Kesté ranked #1 in 2009 by New York Magazine so Tim and I took our quest to find the best pizza here, to the east village. Of the two pizza places that have made up our quest, I’ve ranked this as the best pizza. We ordered the Margherita and the Keste Pizza, of the two my favorite being the Margherita. The dough and the sauces were more flavorful than Motorino’s, and over it was just delicious pizza. Unfortunately, like Motorino’s, the atmosphere left something to be desired, it felt a little too generic (some store somewhere is making a killing from all these pizza places buying black and white photos of chefs making pizza dough). It was nice that you could hear Italian spoken everywhere from both waiters and guests, which would have made it feel more authentically Italian if not for the terrible easy-listening station playing over the crowd. However, pizza was great, the waiters were nice and there wasn’t a wait (at 6:30 on a Tuesday) so it was overall a very enjoyable experience.

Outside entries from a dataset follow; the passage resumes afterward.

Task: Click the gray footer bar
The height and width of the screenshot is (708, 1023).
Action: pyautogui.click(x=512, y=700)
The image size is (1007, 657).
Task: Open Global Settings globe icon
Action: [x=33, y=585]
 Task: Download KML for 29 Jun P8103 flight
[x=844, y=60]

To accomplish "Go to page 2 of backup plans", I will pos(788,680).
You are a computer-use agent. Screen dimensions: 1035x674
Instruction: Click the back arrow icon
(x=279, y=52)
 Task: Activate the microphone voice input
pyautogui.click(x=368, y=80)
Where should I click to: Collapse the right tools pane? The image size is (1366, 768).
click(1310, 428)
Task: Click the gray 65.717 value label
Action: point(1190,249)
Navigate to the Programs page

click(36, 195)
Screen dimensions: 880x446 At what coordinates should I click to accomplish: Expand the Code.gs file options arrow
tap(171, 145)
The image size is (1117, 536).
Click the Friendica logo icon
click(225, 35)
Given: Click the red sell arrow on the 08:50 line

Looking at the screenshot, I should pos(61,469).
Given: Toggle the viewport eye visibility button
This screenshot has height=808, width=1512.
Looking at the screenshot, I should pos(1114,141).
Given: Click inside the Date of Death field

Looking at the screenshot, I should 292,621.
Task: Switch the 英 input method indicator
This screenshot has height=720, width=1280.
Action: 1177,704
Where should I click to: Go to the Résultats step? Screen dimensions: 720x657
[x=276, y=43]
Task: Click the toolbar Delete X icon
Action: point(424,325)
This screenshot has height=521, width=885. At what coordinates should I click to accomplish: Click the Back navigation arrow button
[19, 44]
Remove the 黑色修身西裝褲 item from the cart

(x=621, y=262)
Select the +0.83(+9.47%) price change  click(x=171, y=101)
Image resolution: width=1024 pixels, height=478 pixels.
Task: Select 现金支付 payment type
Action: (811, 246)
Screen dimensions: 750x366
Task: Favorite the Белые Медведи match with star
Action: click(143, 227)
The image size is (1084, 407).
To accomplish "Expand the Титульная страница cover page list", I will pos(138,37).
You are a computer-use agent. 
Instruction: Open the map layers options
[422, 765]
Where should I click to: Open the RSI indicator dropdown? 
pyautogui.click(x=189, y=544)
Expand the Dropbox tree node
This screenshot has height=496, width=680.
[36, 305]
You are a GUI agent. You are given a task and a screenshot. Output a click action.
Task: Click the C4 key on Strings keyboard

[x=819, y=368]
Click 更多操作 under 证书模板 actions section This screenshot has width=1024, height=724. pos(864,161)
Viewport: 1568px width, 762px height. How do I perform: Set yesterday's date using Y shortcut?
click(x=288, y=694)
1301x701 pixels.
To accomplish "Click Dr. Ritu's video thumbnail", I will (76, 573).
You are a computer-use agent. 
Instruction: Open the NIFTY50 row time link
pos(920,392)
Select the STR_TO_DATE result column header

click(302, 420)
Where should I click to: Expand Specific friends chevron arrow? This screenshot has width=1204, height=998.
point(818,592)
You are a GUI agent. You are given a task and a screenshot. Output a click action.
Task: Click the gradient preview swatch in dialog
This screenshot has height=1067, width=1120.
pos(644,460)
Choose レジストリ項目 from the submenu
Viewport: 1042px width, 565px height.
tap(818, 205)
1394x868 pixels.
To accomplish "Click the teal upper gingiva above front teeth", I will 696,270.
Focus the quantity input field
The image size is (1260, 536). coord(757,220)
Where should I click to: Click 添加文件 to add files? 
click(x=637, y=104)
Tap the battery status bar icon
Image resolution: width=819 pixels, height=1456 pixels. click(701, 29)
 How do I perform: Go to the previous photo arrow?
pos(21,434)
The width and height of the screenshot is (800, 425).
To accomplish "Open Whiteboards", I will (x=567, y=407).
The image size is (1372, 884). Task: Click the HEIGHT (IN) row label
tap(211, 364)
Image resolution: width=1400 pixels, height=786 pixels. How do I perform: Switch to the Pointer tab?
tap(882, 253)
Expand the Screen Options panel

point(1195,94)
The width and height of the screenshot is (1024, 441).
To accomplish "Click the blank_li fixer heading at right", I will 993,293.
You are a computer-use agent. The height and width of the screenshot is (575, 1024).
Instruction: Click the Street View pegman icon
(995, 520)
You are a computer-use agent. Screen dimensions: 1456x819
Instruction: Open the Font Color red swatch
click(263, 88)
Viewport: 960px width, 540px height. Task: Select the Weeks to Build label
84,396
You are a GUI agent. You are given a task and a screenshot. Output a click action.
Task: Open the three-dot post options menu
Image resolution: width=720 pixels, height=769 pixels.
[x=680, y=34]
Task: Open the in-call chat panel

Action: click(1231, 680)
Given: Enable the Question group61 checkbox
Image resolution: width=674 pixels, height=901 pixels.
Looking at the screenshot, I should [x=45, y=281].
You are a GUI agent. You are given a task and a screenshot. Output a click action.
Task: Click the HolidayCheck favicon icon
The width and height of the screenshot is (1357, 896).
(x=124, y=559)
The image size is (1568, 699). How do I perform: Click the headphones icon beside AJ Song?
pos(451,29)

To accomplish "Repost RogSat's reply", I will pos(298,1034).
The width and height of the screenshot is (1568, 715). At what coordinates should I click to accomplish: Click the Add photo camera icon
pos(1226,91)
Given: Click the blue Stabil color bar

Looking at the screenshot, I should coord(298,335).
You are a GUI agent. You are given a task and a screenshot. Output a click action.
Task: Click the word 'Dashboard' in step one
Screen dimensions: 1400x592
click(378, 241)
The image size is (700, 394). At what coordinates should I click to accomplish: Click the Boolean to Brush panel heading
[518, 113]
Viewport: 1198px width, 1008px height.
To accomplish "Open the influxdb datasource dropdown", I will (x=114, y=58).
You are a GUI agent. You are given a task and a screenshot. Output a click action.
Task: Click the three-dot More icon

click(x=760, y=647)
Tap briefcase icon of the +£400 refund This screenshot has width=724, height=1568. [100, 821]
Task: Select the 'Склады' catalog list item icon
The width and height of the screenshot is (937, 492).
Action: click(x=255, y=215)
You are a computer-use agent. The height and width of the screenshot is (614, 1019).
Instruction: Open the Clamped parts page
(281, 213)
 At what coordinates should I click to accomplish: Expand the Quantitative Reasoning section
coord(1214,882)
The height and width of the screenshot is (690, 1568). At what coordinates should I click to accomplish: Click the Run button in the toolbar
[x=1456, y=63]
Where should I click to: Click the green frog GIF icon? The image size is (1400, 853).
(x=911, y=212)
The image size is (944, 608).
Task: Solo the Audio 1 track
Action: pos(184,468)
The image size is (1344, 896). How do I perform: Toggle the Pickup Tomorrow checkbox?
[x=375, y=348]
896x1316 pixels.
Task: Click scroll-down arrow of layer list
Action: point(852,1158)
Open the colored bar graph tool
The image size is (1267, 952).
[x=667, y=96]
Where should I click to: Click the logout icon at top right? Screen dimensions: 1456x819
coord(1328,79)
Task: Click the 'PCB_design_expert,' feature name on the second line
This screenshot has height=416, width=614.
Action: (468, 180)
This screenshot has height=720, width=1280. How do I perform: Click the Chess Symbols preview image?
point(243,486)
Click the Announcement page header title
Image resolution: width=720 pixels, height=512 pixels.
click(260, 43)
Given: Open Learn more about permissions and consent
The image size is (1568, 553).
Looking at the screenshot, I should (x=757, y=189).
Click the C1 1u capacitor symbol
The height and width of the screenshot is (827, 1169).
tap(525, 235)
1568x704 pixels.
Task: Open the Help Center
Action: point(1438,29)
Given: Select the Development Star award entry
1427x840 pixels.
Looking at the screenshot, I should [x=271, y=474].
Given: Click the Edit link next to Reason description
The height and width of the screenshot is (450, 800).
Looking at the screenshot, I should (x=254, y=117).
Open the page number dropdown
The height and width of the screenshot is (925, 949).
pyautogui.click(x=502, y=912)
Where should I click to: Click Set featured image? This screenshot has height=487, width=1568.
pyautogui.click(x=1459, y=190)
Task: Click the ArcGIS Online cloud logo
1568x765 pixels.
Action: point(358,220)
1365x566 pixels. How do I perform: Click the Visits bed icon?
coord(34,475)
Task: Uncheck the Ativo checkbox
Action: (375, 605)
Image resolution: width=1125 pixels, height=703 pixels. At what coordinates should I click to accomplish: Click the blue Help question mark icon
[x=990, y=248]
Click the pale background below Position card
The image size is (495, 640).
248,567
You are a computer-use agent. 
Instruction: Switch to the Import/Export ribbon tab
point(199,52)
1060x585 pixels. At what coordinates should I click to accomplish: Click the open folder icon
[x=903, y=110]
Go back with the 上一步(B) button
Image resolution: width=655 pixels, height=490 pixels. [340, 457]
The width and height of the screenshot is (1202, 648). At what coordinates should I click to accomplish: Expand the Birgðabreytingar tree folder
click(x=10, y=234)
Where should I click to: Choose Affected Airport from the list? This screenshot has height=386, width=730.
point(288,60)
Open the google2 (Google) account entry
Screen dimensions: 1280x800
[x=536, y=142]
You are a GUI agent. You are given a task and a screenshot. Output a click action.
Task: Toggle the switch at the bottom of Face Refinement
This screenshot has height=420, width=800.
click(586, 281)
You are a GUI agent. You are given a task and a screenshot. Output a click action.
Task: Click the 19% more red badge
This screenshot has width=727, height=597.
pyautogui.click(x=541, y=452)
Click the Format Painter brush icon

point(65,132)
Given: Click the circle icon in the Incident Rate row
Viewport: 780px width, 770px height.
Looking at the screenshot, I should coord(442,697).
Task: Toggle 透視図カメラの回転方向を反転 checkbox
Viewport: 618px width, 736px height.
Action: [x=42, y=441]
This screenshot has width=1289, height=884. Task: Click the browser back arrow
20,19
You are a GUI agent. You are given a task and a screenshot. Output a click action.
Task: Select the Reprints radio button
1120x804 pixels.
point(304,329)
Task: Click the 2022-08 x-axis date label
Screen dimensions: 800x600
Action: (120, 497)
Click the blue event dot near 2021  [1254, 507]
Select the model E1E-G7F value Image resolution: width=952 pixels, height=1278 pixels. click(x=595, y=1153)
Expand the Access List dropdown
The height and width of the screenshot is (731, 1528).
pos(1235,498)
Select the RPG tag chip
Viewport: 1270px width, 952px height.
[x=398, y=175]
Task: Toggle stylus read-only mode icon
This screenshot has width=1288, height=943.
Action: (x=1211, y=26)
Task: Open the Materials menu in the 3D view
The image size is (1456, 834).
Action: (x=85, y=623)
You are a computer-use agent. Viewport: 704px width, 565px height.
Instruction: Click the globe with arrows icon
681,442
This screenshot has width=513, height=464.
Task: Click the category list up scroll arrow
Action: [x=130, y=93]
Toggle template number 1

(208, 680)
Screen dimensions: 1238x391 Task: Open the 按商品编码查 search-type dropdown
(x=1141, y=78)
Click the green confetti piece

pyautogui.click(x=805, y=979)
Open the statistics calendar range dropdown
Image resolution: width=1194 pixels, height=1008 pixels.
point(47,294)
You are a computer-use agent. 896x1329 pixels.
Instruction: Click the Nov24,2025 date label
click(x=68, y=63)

271 Bleeker Street, between Jones St. and Cornelia

Café Condesa

photo from

We’ve been here a couple of times for brunch, and I always leave pleased.  The brunch is pretty reasonably priced, and though the portions can run a little small depending on what you order, it’s always good and the coffee is excellent.  It’s pretty tiny but there’s rarely a wait for brunch, I think it’s better known for its dinner.  The huevos rancheros have been one of my favorites, and the home fries are so good, I wish they’d put more than 4 on my plate.

West 10th St and 7th Ave

The New French

Don’t let the name fool you, this isn’t a French restaurant. It’s more of a mix of different cuisines found in New York- pho, barbeque, Italian and, ok, a little French. The waitress was really nice and the prices weren’t too bad, but the pulled pork sandwich came so soggy I had to quit half way through, and wasn’t really worth going at it with a fork and knife. Though, Chris ordered some kind of brisket sandwich that was pretty tasty. I’d like to give this place the benefit of the doubt- it seems to get a lot of really positive reviews online, and I really shouldn’t have ordered pulled pork since I’m a complete barbeque snob. On the whole though, I wouldn’t say it’s worth traveling to if you’re not already in the neighborhood.

522 Hudson Street


Of Mario Batali’s restaurants, this one is probably the most reasonably priced. We ordered 3 different pizzas, 3 different pastas and a cheese plate and everything was delicious, my favorites being the clam pizza and the Spaghetti alla carbonara. We finished off our meal with Guinness, Pistachio and Olive Oil Gelato, all of which were also surprisingly tasty (Guinness, who knew?). Service, not so great but the food and ridiculously extensive wine list completely made me forget about our waitress being annoyed by our very existence.

Actually though, my favorite part of the whole experience was that instead of writing down your name they give you an Italian city name, and then they post your city on a full size train station arrivals flip board when your table’s ready. It’s mesmerizing. It gets pretty crowded, so I would suggest making reservations.